> Exercise 1
List every song title that the album review names in the paragraph beginning "There are, appropriately, 13 songs."
> Exercise 2
Transcribe the album review word for word, starting with "Nativity in Black: A" and going on through "Ward and Osbourne.".

> Page excerpt
★ ★ ★ ★ ★
Sabbath Bloody Sabbath


Sabbath Bloody Sabbath

Nativity in Black: A tribute to Black Sabbath
Various artists
Columbia Records
Reviewed by Nick Fredman

Before Metallica, before Soundgarden, before Spinal Tap even, there was Black Sabbath. With the insipid and derivative Silverchair (pallid reflections of Pearl Jam and Stone Temple Pilots) number one on the Australian charts, it seems "grunge" has belatedly hit the mainstream here. It is an opportune time to reflect on one of the seminal giants of hard rock.

In 1970, four lads from Birmingham felt the "hippy shit" they heard around them did not reflect the decay and despair of their surroundings, and decided to reinvent rock and roll. Since then, hordes of alienated youth have sat in bedrooms, pulled cones, nodded their shaggy locks to the Sabbath sound and dreamed of escaping by becoming rock gods like Iommi, Butler, Ward and Osbourne.

As this tribute album shows, some of them at least managed to do it. The pounding drums, throbbing bass lines, crunching power chords, mocking vocals, satanic imagery and over the top theatricality of Sabbath helped spawn thousands of bands and dozens of genres.

There are, appropriately, 13 songs. The range of artists and styles is a testament to Sabbath's influence. Megadeth ("Paranoid"), Bruce Dickson and Godspeed ("Sabbath Bloody Sabbath") and Ozzy Osbourne with Therapy ("Iron Man") do fairly traditional heavy metal interpretations, while more contemporary notes are struck by Sepultura's ("Symptom of the Universe") grindcore and 1000 Homo DJ's ("Supernaut") sampling and industrial drum programming. Faith No More do a completely over the top, almost parody version of "War Pigs", and Ugly Kid Joe do a snotty-nosed grunge rendition of "N.I.B."

This CD shows the evolving genres of hard rock continue to be, as Sabbath was, a creative response to alienation under capitalism. It also shows how such potentially rebellious attitudes are often sidetracked into religion or mindless despair, and such music is continually being appropriated, commodified and repackaged by capital (the banal Silverchair being a fine example).

But Black Sabbath will always have one revolutionary function — after a hard day's exploitation at work or political activity on the streets, there's no better way to relax than cranking up the stereo, striking a guitar-hero pose, and screaming "Look into my eyes and see who I am/My name is Lucifer, please take my hand." Highly recommended.
★ ★ ★ ★ ★
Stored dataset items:

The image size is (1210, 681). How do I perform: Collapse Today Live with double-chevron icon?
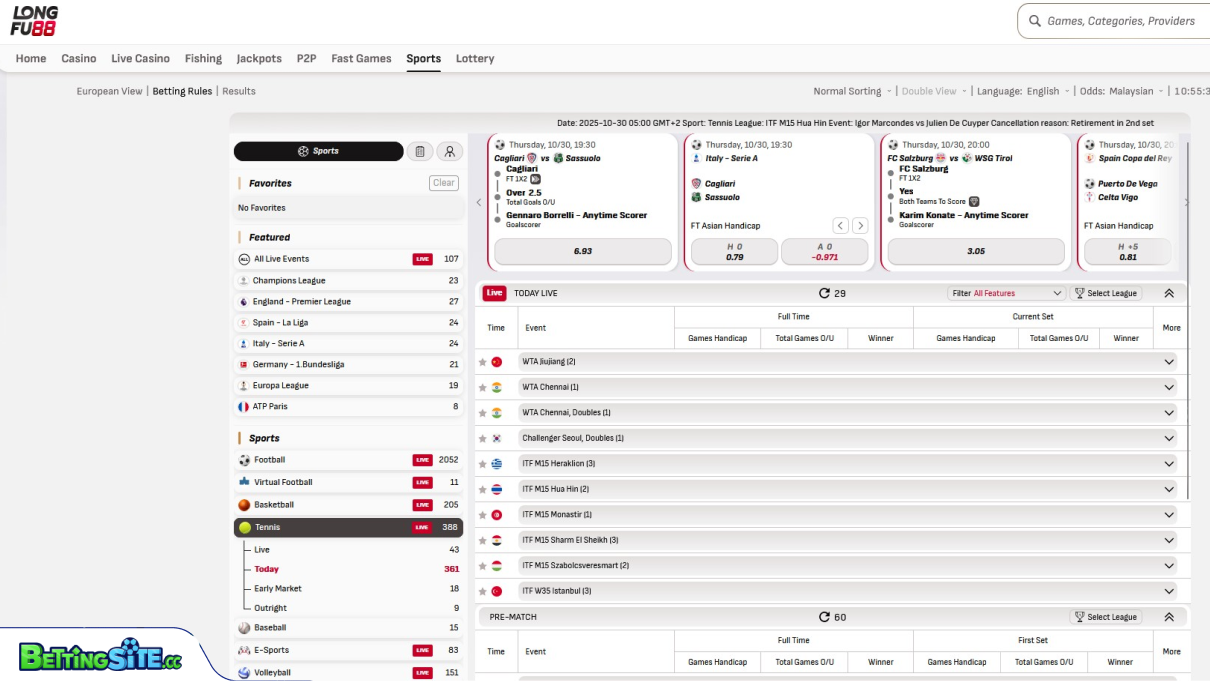[x=1169, y=293]
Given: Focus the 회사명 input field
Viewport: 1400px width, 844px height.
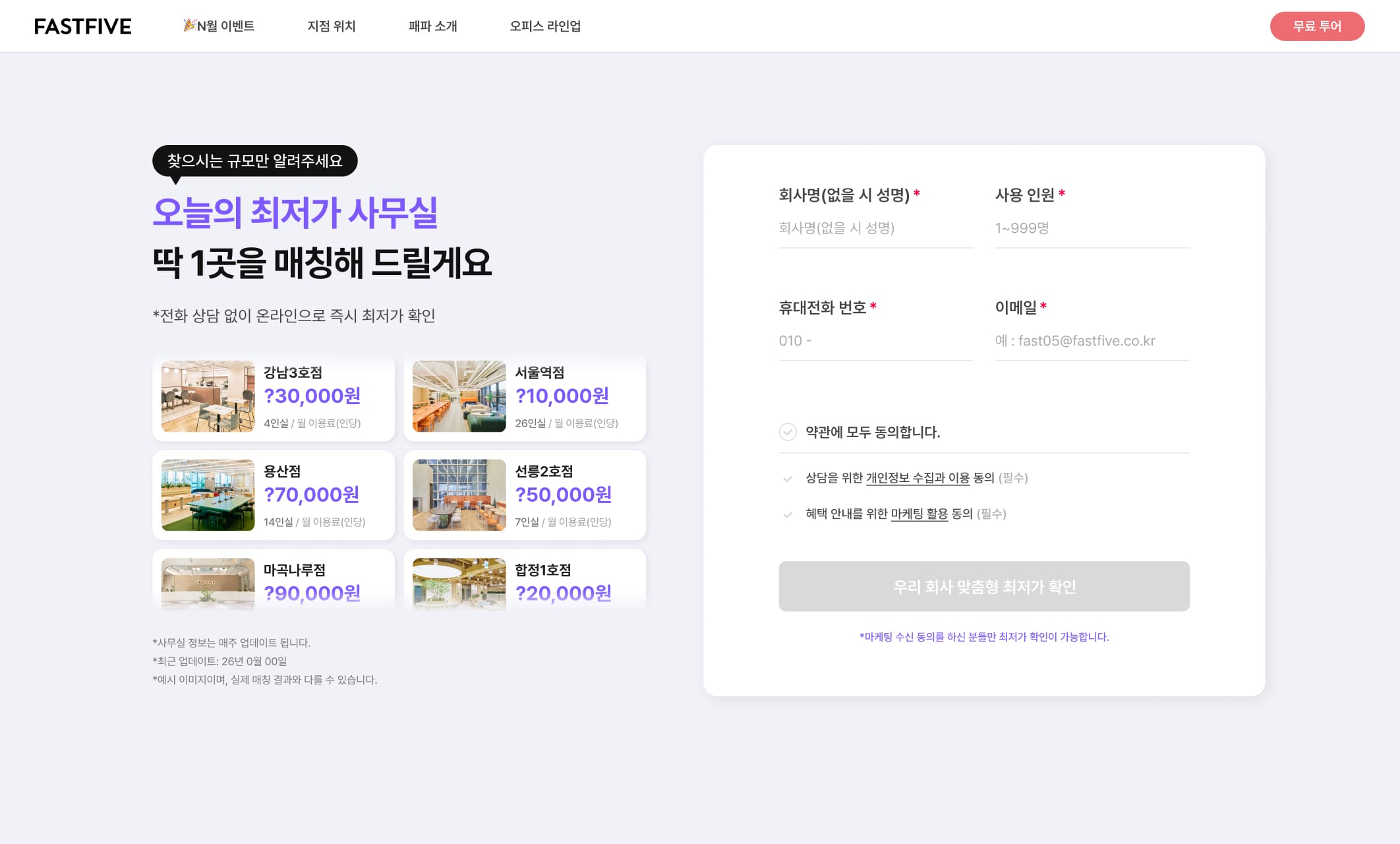Looking at the screenshot, I should pos(876,228).
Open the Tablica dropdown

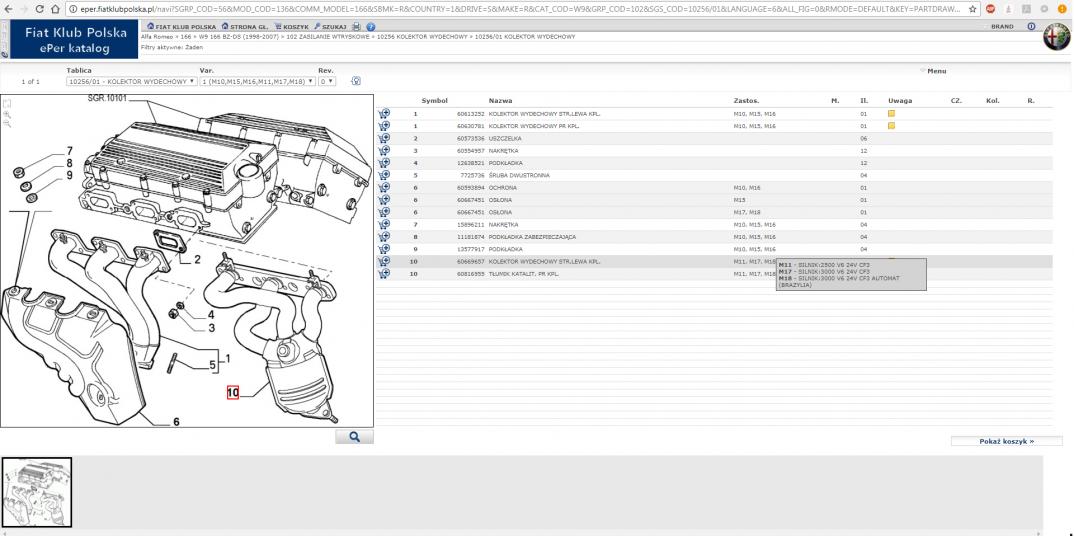(130, 82)
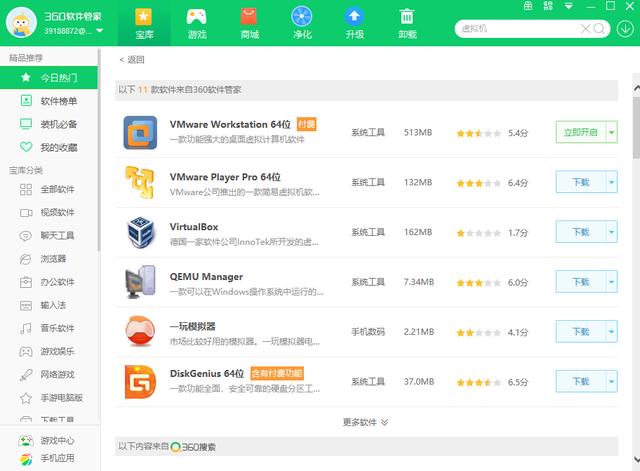Viewport: 640px width, 471px height.
Task: Click the user avatar in top-left corner
Action: point(21,23)
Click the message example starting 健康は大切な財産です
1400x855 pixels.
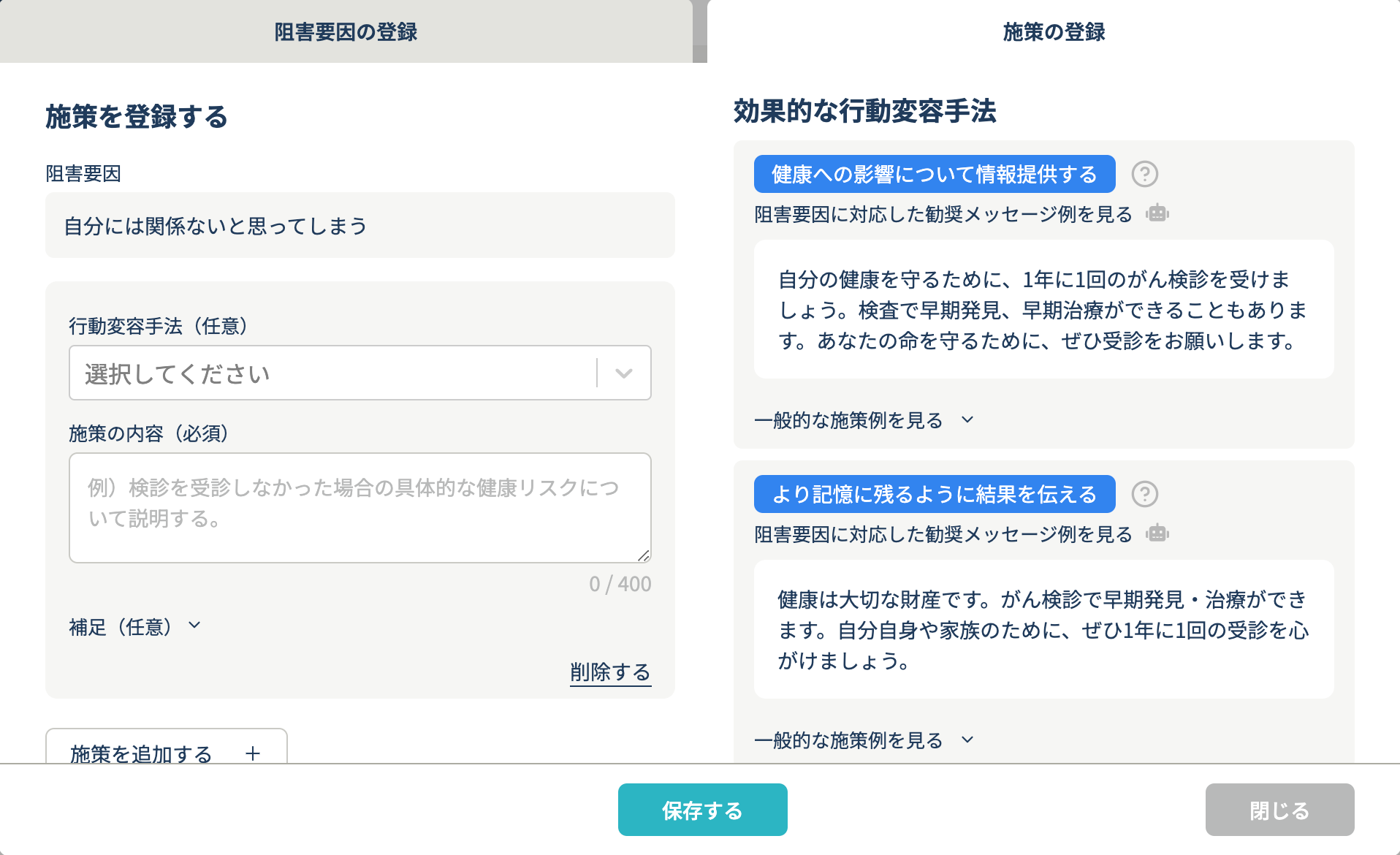(x=1043, y=630)
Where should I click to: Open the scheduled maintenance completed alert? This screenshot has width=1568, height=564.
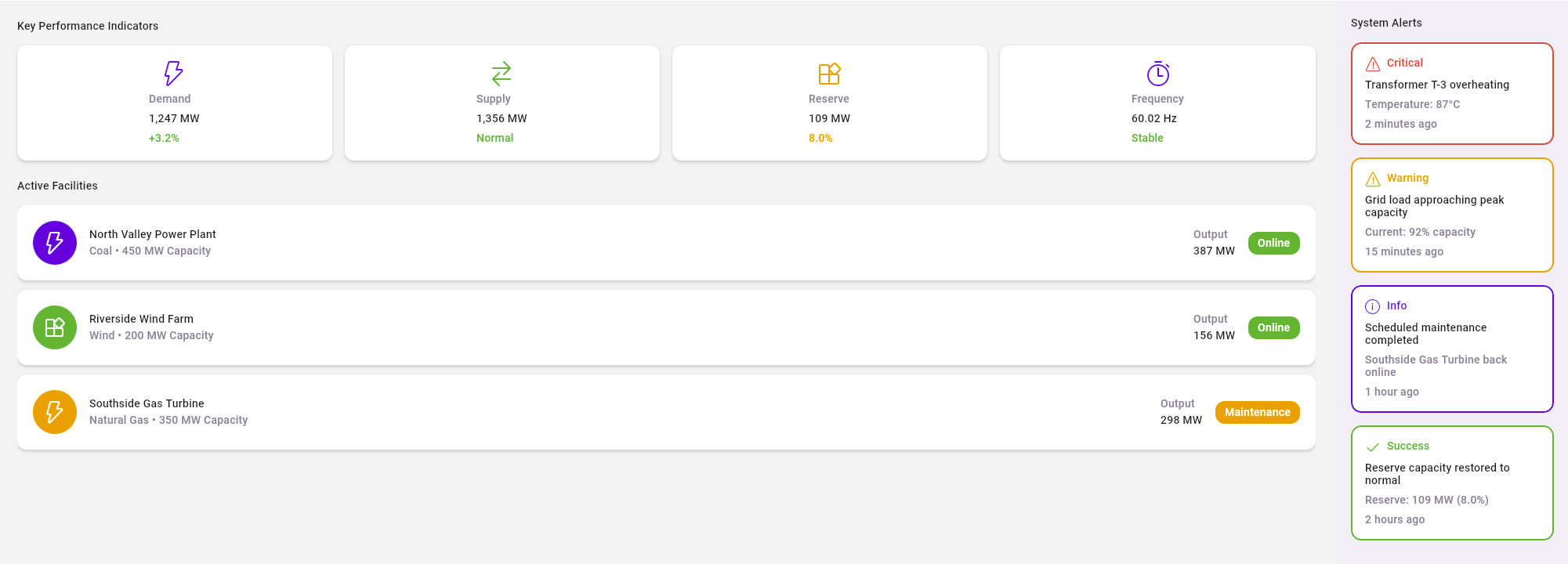(1425, 334)
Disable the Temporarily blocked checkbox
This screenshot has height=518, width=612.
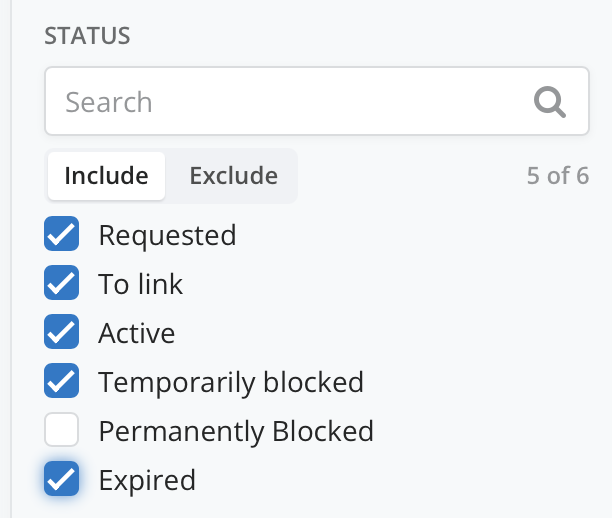click(x=62, y=382)
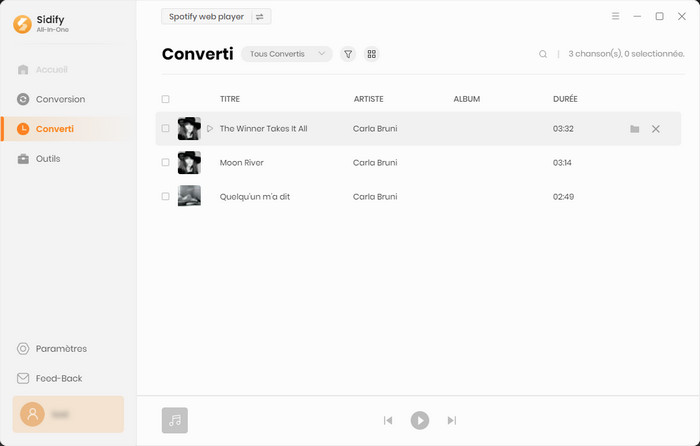Open the search magnifier icon

coord(543,54)
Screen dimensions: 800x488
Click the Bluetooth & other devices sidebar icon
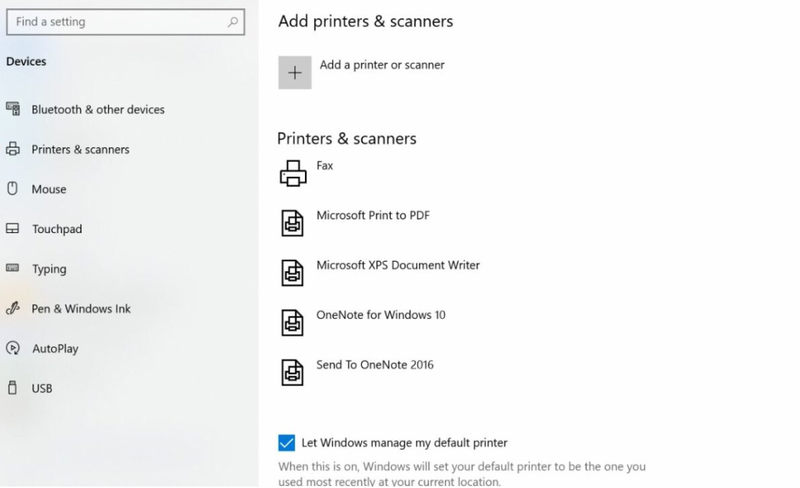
★ ★ ★ ★ ★
> Written response 1
Paranoid
Sabbath Bloody Sabbath
Iron Man
Symptom of the Universe
Supernaut
War Pigs
N.I.B.

> Written response 2
Nativity in Black: A tribute to Black Sabbath
Various artists
Columbia Records
Reviewed by Nick Fredman

Before Metallica, before Soundgarden, before Spinal Tap even, there was Black Sabbath. With the insipid and derivative Silverchair (pallid reflections of Pearl Jam and Stone Temple Pilots) number one on the Australian charts, it seems "grunge" has belatedly hit the mainstream here. It is an opportune time to reflect on one of the seminal giants of hard rock.

In 1970, four lads from Birmingham felt the "hippy shit" they heard around them did not reflect the decay and despair of their surroundings, and decided to reinvent rock and roll. Since then, hordes of alienated youth have sat in bedrooms, pulled cones, nodded their shaggy locks to the Sabbath sound and dreamed of escaping by becoming rock gods like Iommi, Butler, Ward and Osbourne.